Justice does not always get served in the stock market because financial markets are not always efficient in the short-run (see Black-Eyes to Classic Economists). However, over the long run, financial markets usually get it right. And when the laws of economics and physics are functioning properly, I must admit it, I do find it especially refreshing.
There can be numerous reasons for stocks to plummet in price, but common attributes to stock price declines often include profit losses and/or disproportionately high valuations (a.k.a. “bubbles”). Normally, your garden variety recipe for disaster consists of one part highly valued company and one part money-losing operation (or deteriorating financials). The reverse holds true for a winning stock recipe. Flavorful results usually involve cheaply valued stocks paired with improving financial results.
Unfortunately, just because you have the proper recipe of investment ingredients, doesn’t mean you will immediately get to enjoy a satisfying feast. In other words, there isn’t a dinner bell rung to signal the timing of a crash or spike – sometimes there is a conspicuous catalyst and sometimes there is not. Frequently, investments require a longer expected bake time before the anticipated output is produced.
As I alluded to at the beginning of my post, justice is not always served immediately, but for some high profile IPOs, low-quality ingredients have indeed produced low-quality results.

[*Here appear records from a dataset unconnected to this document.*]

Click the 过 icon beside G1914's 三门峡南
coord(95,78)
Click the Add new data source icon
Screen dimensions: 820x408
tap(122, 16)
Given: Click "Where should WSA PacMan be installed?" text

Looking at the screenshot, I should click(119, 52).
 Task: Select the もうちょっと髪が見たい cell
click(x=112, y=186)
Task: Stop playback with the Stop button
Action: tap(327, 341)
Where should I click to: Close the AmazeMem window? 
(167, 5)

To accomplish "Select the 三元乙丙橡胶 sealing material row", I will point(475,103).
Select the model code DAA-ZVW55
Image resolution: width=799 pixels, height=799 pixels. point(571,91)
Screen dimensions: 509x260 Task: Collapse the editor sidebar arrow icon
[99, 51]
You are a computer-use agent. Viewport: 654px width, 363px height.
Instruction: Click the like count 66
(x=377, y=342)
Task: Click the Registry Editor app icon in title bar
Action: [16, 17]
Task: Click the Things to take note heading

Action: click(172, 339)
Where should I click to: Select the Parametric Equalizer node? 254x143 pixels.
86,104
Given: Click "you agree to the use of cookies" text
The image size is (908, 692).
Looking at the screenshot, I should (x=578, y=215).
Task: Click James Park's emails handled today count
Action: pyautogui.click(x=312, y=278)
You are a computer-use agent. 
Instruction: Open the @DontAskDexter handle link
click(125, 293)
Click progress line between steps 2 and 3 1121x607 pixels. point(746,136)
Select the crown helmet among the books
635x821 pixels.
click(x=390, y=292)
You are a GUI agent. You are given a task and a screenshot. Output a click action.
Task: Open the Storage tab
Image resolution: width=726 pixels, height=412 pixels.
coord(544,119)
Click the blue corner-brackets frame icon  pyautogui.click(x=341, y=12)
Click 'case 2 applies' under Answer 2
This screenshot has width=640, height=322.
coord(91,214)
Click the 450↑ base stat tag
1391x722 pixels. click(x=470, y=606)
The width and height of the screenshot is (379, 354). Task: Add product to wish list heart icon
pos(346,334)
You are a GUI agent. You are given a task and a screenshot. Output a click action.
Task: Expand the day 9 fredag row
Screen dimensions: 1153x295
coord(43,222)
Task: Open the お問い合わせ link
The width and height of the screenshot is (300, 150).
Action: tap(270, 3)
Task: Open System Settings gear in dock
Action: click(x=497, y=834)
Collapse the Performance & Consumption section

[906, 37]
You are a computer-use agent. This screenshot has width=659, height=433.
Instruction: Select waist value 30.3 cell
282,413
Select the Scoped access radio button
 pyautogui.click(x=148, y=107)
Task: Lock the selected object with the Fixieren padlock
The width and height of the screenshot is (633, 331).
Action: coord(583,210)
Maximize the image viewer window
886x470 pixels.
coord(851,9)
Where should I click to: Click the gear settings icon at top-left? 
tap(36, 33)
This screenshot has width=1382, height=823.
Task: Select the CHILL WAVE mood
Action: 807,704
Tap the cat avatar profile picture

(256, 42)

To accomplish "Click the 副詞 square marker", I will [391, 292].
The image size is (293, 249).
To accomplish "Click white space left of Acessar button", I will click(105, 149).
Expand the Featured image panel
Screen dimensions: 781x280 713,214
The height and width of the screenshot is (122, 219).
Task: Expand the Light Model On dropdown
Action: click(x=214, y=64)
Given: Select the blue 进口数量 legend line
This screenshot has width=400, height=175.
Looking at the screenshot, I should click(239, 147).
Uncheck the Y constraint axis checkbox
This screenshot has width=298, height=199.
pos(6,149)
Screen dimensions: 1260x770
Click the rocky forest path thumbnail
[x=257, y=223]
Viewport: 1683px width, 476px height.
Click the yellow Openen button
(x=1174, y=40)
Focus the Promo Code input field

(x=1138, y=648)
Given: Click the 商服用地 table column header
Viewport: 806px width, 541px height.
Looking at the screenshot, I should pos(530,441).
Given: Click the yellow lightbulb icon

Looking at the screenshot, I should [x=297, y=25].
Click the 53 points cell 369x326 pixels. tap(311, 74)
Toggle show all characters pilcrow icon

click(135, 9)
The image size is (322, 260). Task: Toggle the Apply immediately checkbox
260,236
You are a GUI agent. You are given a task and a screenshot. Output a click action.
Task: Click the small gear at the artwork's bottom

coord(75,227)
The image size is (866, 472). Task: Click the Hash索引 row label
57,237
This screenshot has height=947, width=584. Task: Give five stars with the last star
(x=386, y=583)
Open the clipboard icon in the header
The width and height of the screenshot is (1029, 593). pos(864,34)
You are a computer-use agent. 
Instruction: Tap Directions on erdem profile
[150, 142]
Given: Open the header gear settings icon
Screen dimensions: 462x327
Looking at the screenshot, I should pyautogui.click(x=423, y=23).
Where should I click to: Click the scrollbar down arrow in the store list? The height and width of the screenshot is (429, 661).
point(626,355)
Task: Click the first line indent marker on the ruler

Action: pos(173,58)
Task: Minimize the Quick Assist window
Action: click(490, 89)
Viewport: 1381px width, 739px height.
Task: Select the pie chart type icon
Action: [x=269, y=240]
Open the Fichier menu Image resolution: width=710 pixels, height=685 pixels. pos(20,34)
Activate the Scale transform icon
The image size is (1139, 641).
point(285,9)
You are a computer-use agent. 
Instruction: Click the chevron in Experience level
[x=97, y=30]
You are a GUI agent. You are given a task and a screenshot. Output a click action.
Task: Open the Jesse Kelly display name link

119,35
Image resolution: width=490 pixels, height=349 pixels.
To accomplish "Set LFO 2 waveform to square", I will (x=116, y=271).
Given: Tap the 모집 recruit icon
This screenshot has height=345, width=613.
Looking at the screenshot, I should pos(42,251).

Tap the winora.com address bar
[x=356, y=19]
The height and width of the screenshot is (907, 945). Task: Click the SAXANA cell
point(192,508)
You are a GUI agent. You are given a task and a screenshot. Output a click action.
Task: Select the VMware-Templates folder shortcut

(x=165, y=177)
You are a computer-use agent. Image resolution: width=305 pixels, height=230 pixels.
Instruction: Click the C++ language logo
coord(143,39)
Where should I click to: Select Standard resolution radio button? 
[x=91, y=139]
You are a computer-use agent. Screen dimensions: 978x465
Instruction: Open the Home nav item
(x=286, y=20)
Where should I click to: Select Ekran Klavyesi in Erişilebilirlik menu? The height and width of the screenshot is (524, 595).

Snap Inc. (SNAP): Let’s first start with the high-flying social media darling Snap, which priced its IPO at $17 per share in March, earlier this year. How can a beloved social media company that generates $515 million in annual revenue (up +286% in the recent quarter) see its stock plummet -48% from its high of $29.44 to $15.27 in just four short months? Well, one way of achieving these dismal results is to burn through more cash than you’re generating in revenue. Snap actually scorched through more than -$745 million dollars over the last year, as the company reported losses of -$618 million (excluding -$2 billion of stock-based compensation expenses). We’ll find out if the financial bleeding will eventually stop, but even after this year’s stock price crash, investors are still giving the company the benefit of the doubt by valuing the company at $18 billion today.